De acordo com o advogado, as aulas dos professores recebem, ainda, o respaldo legal do artigo 5º, inciso XXVII, que fala da proteção ao conteúdo intelectual.

Estamos tratando de um conteúdo intelectual, e a Constituição protege o direito de quem fez aquele conteúdo, de tê-lo resguardado. No momento em que você grava sem autorização uma aula, essa gravação pode ser tirada do contexto, pode ser usada com lucro por outras pessoas, e isso tudo está vinculado à imagem da pessoa. Por isso que se exige a autorização
Daniel Falcão, advogado especialista em direito constitucional

Escola Sem Partido defende "acompanhamento" pelos pais

Já o movimento Escola Sem Partido, que diz atuar em busca de uma escola neutra e sem doutrinação ideológica por parte dos docentes, defende que a prática é legal e afirma que ela pode ser utilizada pelos pais para "acompanhamento" da vida escolar dos filhos.
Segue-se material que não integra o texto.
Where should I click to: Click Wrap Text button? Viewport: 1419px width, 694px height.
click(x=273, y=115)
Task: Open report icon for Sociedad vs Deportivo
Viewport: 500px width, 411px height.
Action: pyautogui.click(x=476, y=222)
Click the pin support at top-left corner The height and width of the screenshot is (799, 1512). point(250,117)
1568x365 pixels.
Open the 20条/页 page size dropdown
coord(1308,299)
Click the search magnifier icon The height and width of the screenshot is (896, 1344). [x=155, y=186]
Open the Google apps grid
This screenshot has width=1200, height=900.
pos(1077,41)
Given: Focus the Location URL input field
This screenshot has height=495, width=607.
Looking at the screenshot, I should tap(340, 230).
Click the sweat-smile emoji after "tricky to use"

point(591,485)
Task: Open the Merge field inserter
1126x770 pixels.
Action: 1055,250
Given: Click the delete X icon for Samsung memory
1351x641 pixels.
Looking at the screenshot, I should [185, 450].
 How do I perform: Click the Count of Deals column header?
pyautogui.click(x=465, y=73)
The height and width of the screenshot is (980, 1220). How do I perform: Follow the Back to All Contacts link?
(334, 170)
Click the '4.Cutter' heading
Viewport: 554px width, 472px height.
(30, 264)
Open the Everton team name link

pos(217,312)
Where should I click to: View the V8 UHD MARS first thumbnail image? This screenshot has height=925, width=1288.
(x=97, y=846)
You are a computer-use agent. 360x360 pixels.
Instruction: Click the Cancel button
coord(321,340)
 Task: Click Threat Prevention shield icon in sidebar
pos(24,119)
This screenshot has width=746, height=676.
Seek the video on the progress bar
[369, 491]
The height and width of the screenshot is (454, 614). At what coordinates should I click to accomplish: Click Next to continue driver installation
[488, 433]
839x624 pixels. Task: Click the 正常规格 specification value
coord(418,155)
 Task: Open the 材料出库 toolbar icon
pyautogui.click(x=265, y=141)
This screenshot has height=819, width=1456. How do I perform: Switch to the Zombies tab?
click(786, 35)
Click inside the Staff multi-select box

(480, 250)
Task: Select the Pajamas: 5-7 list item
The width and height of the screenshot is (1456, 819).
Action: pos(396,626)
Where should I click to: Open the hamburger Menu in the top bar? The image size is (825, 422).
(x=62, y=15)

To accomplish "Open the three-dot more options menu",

"Qualquer proibição nesse sentido [isto é, contra as gravações] teria de ser imposta por meio de lei - afinal, ninguém é obrigado a fazer ou deixar de fazer alguma coisa senão em virtude de lei -; e seria mais que duvidosa a constitucionalidade de uma lei que estabelecesse tal proibição", diz um comunicado do movimento.

Em março, o movimento divulgou um modelo de petição para "garantir o direito de gravar aulas".

No documento, diversos artigos do ECA (Estatuto da Criança e do Adolescente) são citados --entre eles, o artigo 53, que diz ser "direito dos pais ou responsáveis ter ciência do processo pedagógico, bem como participar da definição das propostas educacionais".

Também é feita uma referência ao artigo 229 da Constituição, que diz que "os pais têm o dever de assistir, criar e educar os filhos menores, e os filhos maiores têm o dever de ajudar e amparar os pais na velhice, carência ou enfermidade".

Tais artigos, segundo o movimento, estariam sendo desrespeitados por professores "ativistas" que "abusam da audiência cativa dos alunos para promover suas próprias convicções e preferências ideológicas", especialmente as de "gênero, religiosas e morais" --o que justificaria a gravação das aulas.

(...) Cientes de que estão sendo gravados, esses professores tenderão a ser mais cuidadosos e moderados no uso da palavra, evitando problemas para si mesmos e para as escolas onde lecionam
Petição divulgada pelo movimento Escola Sem Partido

"Liberdade de cátedra"

Daniel Falcão, por outro lado, afirma que a Constituição prevê a liberdade de cátedra, princípio que permite aos professores que se expressem livremente nas aulas. "O que o professor dá na aula, diante de um programa de aula, é liberdade dele", diz.

"Eu vejo que o professor deve mostrar todos os lados possíveis da questão. Agora, a opinião dele ele pode mostrar. E se ele tem opinião de esquerda, de direita ou de centro, isso não deve ser tratado como uma doutrinação", afirma o advogado.

Para Falcão, não existem caminhos legais que possam ser tomados por um aluno que eventualmente se sinta prejudicado por uma suposta conduta ideológica de um professor.

"O que o aluno pode fazer é reclamar com o coordenador, com o chefe desse professor, para que a aula demonstre o outro lado", diz.

O advogado explica, também, que o STF (Supremo Tribunal Federal) ainda não decidiu sobre o tema.

Em 2007, a Corte determinou que gravações "clandestinas", sem o consentimento do interlocutor, não são "ilícitas", mas apenas quando usadas como prova de algum tipo de crime.